[[ EXTRACTED DATA open ]]

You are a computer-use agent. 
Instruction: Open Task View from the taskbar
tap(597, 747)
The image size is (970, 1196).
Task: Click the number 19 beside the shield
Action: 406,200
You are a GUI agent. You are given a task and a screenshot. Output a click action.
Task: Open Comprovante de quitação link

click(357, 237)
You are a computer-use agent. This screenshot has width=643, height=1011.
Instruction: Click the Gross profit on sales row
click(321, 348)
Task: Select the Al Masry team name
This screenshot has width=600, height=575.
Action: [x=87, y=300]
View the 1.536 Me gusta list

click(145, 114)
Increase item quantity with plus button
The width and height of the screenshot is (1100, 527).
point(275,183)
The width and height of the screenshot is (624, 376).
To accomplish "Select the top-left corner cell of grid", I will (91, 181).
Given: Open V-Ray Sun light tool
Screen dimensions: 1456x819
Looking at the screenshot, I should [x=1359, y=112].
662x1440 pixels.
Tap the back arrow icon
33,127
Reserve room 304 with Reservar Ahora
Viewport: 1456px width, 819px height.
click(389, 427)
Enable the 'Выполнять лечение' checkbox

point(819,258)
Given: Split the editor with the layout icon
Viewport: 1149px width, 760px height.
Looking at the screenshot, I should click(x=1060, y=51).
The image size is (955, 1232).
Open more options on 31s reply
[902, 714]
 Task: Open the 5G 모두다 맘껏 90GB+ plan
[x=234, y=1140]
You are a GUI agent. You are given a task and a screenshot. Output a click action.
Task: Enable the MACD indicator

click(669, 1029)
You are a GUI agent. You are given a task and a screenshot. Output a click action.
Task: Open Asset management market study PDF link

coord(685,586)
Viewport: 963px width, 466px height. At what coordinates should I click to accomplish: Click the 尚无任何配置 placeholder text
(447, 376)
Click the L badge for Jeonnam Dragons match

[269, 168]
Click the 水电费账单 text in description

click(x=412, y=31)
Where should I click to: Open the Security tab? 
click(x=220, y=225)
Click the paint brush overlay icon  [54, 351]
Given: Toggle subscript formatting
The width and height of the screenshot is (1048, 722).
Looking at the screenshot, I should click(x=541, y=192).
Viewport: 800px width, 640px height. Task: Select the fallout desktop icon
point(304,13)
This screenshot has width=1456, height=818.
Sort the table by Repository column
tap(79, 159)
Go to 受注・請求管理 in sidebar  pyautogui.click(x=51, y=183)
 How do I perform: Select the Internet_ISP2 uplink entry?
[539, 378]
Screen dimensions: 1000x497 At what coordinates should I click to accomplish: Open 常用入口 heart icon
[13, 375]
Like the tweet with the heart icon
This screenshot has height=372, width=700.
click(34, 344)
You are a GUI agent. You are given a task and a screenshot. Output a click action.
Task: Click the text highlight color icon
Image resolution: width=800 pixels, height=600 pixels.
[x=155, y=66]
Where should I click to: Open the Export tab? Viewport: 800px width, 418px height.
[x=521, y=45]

[[ EXTRACTED DATA closed ]]

* [WHAT THE TASK REQUIRES] Line by line, repeat the data exactly.

* [ANSWER TO THE PROBLEM]
You are a computer-use agent. 
Instruction: Open Task View from the taskbar
tap(597, 747)
The image size is (970, 1196).
Task: Click the number 19 beside the shield
Action: 406,200
You are a GUI agent. You are given a task and a screenshot. Output a click action.
Task: Open Comprovante de quitação link

click(357, 237)
You are a computer-use agent. This screenshot has width=643, height=1011.
Instruction: Click the Gross profit on sales row
click(321, 348)
Task: Select the Al Masry team name
This screenshot has width=600, height=575.
Action: [x=87, y=300]
View the 1.536 Me gusta list

click(145, 114)
Increase item quantity with plus button
The width and height of the screenshot is (1100, 527).
point(275,183)
The width and height of the screenshot is (624, 376).
To accomplish "Select the top-left corner cell of grid", I will (91, 181).
Given: Open V-Ray Sun light tool
Screen dimensions: 1456x819
Looking at the screenshot, I should [x=1359, y=112].
662x1440 pixels.
Tap the back arrow icon
33,127
Reserve room 304 with Reservar Ahora
Viewport: 1456px width, 819px height.
click(389, 427)
Enable the 'Выполнять лечение' checkbox

point(819,258)
Given: Split the editor with the layout icon
Viewport: 1149px width, 760px height.
Looking at the screenshot, I should click(x=1060, y=51).
The image size is (955, 1232).
Open more options on 31s reply
[902, 714]
 Task: Open the 5G 모두다 맘껏 90GB+ plan
[x=234, y=1140]
You are a GUI agent. You are given a task and a screenshot. Output a click action.
Task: Enable the MACD indicator

click(669, 1029)
You are a GUI agent. You are given a task and a screenshot. Output a click action.
Task: Open Asset management market study PDF link

coord(685,586)
Viewport: 963px width, 466px height. At what coordinates should I click to accomplish: Click the 尚无任何配置 placeholder text
(447, 376)
Click the L badge for Jeonnam Dragons match

[269, 168]
Click the 水电费账单 text in description

click(x=412, y=31)
Where should I click to: Open the Security tab? 
click(x=220, y=225)
Click the paint brush overlay icon  [54, 351]
Given: Toggle subscript formatting
The width and height of the screenshot is (1048, 722).
Looking at the screenshot, I should click(x=541, y=192).
Viewport: 800px width, 640px height. Task: Select the fallout desktop icon
point(304,13)
This screenshot has width=1456, height=818.
Sort the table by Repository column
tap(79, 159)
Go to 受注・請求管理 in sidebar  pyautogui.click(x=51, y=183)
 How do I perform: Select the Internet_ISP2 uplink entry?
[539, 378]
Screen dimensions: 1000x497 At what coordinates should I click to accomplish: Open 常用入口 heart icon
[13, 375]
Like the tweet with the heart icon
This screenshot has height=372, width=700.
click(34, 344)
You are a GUI agent. You are given a task and a screenshot. Output a click action.
Task: Click the text highlight color icon
Image resolution: width=800 pixels, height=600 pixels.
[x=155, y=66]
Where should I click to: Open the Export tab? Viewport: 800px width, 418px height.
[x=521, y=45]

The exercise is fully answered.